A potato protein extraction method using the apparatus T will now be described. Clarified potato fruit juice is obtained and fed into the first filtration device 10’. The potato fruit juice enters the first filtration device 10’ at a pressure of around 230 kPa. The clarified potato fruit juice passes through the filter material 12’ of the first filtration device 10’, thereby removing particles having a particle size of above 50 micron to obtain a first filtrate.

The first filtrate is then fed into the second filtration device 20’ which may be in the form of a bag filter. The second filtration device 20’ has a filter material 22’ with the pore size of 1 micron. The first filtrate enters the second filtration device 20’ at a pressure of around 230 kPa. The first filtrate passes through the filter material 22’ of the second filtration device 20’, thereby removing particles having a particle size of above 1 micron to obtain a second filtrate.

The second filtrate is then fed into the third filtration device 30’ which may be in the form of a bag filter. The filter material 32’ of the bag filter may comprise five layers and may have a minimum pore size of 0.5 micron. The second filtrate enters the third filtration device 30’ at a pressure of around 230 kPa. The second filtrate passes through the filter material 32’ of the third filtration device 30’, thereby removing particles having a particle size of above 0.5 micron to obtain a third filtrate.

The third filtrate is then fed into the ultrafiltration device 40’ to obtain an ultrafiltration retentate. Optionally, diafiltration using pure water or a buffer solution can be performed during ultrafiltration in accordance with known methods.

The ultrafiltration retentate is then fed into the drying device 60’ which may be in the form of a spray dryer. The ultrafiltration retentate is sprayed into a stream of hot air to obtain a powder having greater than 70 % by weight native potato protein.

The following advantages of the present disclosure are apparent.
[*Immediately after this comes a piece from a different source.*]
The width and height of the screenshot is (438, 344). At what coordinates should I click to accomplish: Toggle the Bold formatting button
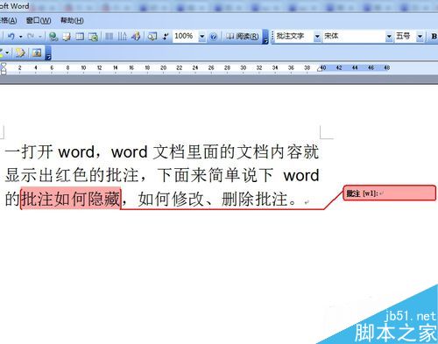434,37
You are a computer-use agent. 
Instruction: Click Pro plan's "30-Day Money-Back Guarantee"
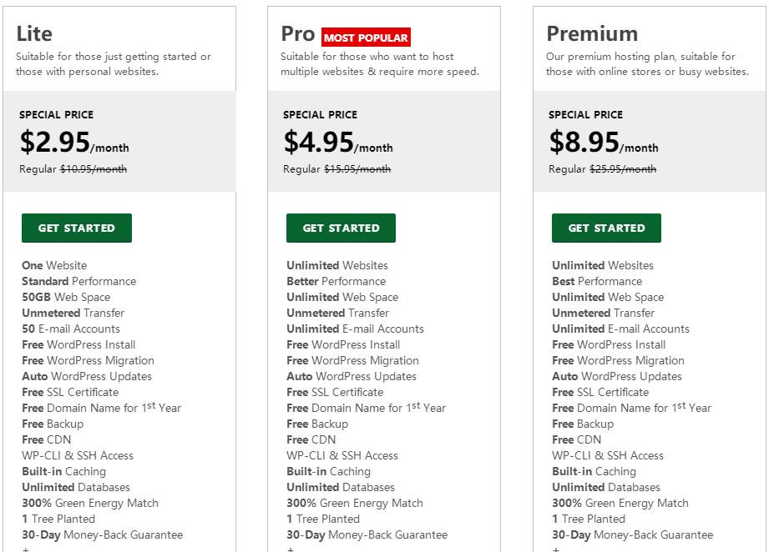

Significantly less fouling of the filter membranes is apparent when compared to prior art methods. The applicant estimates that approximately 25x more protein passes though the filter membranes compared to prior art methods, without much process downtime. This can result in an increase in the flow rate of potato fruit juice through the apparatus 1 , T, meaning that protein can be produced at a faster rate when compared to prior art methods. In particular, by having three filtration stages prior to the ultrafiltration stage, protein fouling can be reduced. Therefore, the apparatus 1 , 1 ’ of the present disclosure can enable a reliable production rate to be achieved with minimal interruption.

The native potato protein obtained as described herein is a functional, clean label protein. In other words, the protein contains many of the natural biologically active components needed to support and maintain a healthy immune system.

When used in this specification and claims, the terms "comprises" and "comprising" and variations thereof mean that the specified features, steps or integers are included. The terms are not to be interpreted to exclude the presence of other features, steps or components.

The invention may also broadly consist in the parts, elements, steps, examples and/or features referred to or indicated in the specification individually or collectively in any and all combinations of two or more said parts, elements, steps, examples and/or features. In particular, one or more features in any of the examples described herein may be combined with one or more features from any other example(s) described herein.

Protection may be sought for any features disclosed in any one or more published documents referenced herein in combination with the present disclosure. Although certain example examples of the invention have been described, the scope of the appended claims is not intended to be limited solely to these examples. The claims are to be construed literally, purposively, and/or to encompass equivalents.